◆ Short problem
Return the data below line for line, with no changes, and leave the pictures out of your answer.
— start of Material —
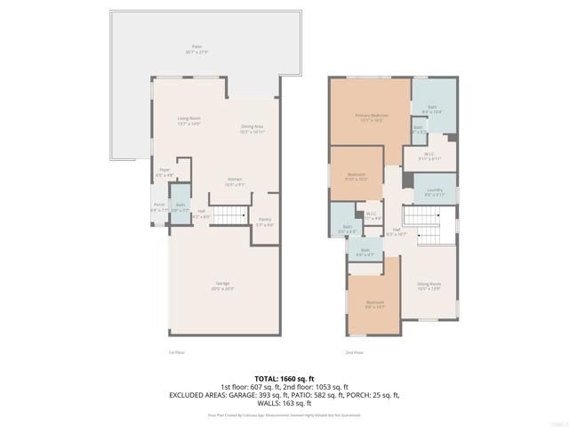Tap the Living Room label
click(x=188, y=119)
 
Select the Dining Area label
click(x=253, y=128)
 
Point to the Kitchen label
click(x=235, y=181)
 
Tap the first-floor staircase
click(x=233, y=215)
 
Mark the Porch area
click(x=159, y=206)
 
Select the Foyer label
click(x=164, y=172)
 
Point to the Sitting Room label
click(x=429, y=287)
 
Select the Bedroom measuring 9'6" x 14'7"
click(x=375, y=304)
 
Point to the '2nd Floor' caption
click(x=354, y=352)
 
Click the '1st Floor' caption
click(x=176, y=352)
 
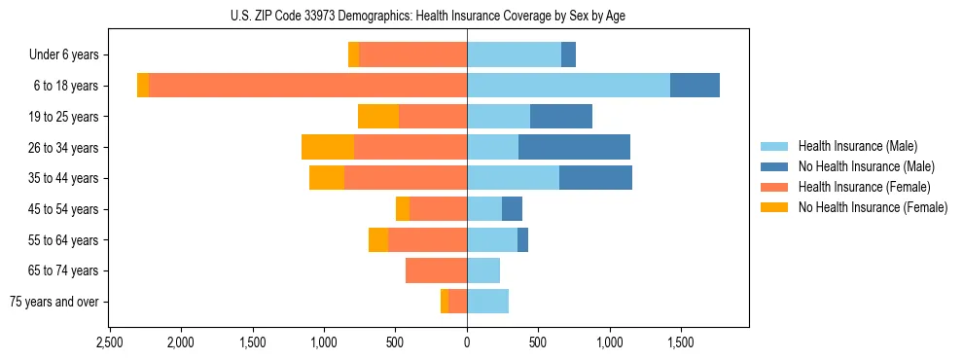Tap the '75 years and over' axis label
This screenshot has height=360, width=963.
pyautogui.click(x=54, y=302)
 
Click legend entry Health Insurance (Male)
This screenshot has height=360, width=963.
pyautogui.click(x=857, y=146)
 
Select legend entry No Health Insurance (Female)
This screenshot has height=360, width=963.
pyautogui.click(x=872, y=207)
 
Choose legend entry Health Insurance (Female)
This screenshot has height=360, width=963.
pyautogui.click(x=864, y=187)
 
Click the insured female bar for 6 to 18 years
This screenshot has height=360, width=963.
pyautogui.click(x=307, y=86)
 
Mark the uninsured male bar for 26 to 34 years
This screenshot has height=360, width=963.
pyautogui.click(x=574, y=147)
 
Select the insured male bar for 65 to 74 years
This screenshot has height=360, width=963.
pyautogui.click(x=483, y=270)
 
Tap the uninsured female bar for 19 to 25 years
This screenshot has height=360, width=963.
pyautogui.click(x=378, y=117)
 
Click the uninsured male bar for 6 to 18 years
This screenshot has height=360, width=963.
pyautogui.click(x=695, y=86)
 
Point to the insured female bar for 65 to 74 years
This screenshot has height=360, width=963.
pyautogui.click(x=436, y=270)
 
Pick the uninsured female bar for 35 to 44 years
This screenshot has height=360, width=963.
pyautogui.click(x=327, y=178)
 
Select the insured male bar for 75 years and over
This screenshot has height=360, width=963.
pyautogui.click(x=487, y=302)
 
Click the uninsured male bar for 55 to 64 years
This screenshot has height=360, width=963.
pyautogui.click(x=522, y=239)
— end of Material —
◆ Exercise answer
Tap the Living Room label
click(x=188, y=119)
 
Select the Dining Area label
click(x=253, y=128)
 
Point to the Kitchen label
click(x=235, y=181)
 
Tap the first-floor staircase
click(x=233, y=215)
 
Mark the Porch area
click(x=159, y=206)
 
Select the Foyer label
click(x=164, y=172)
 
Point to the Sitting Room label
click(x=429, y=287)
 
Select the Bedroom measuring 9'6" x 14'7"
click(x=375, y=304)
 
Point to the '2nd Floor' caption
click(x=354, y=352)
 
Click the '1st Floor' caption
click(x=176, y=352)
 
Tap the '75 years and over' axis label
This screenshot has height=360, width=963.
pyautogui.click(x=54, y=302)
 
Click legend entry Health Insurance (Male)
This screenshot has height=360, width=963.
pyautogui.click(x=857, y=146)
 
Select legend entry No Health Insurance (Female)
This screenshot has height=360, width=963.
pyautogui.click(x=872, y=207)
 
Choose legend entry Health Insurance (Female)
This screenshot has height=360, width=963.
pyautogui.click(x=864, y=187)
 
Click the insured female bar for 6 to 18 years
This screenshot has height=360, width=963.
pyautogui.click(x=307, y=86)
 
Mark the uninsured male bar for 26 to 34 years
This screenshot has height=360, width=963.
pyautogui.click(x=574, y=147)
 
Select the insured male bar for 65 to 74 years
This screenshot has height=360, width=963.
pyautogui.click(x=483, y=270)
 
Tap the uninsured female bar for 19 to 25 years
This screenshot has height=360, width=963.
pyautogui.click(x=378, y=117)
 
Click the uninsured male bar for 6 to 18 years
This screenshot has height=360, width=963.
pyautogui.click(x=695, y=86)
 
Point to the insured female bar for 65 to 74 years
This screenshot has height=360, width=963.
pyautogui.click(x=436, y=270)
 
Pick the uninsured female bar for 35 to 44 years
This screenshot has height=360, width=963.
pyautogui.click(x=327, y=178)
 
Select the insured male bar for 75 years and over
This screenshot has height=360, width=963.
pyautogui.click(x=487, y=302)
 
Click the uninsured male bar for 55 to 64 years
This screenshot has height=360, width=963.
pyautogui.click(x=522, y=239)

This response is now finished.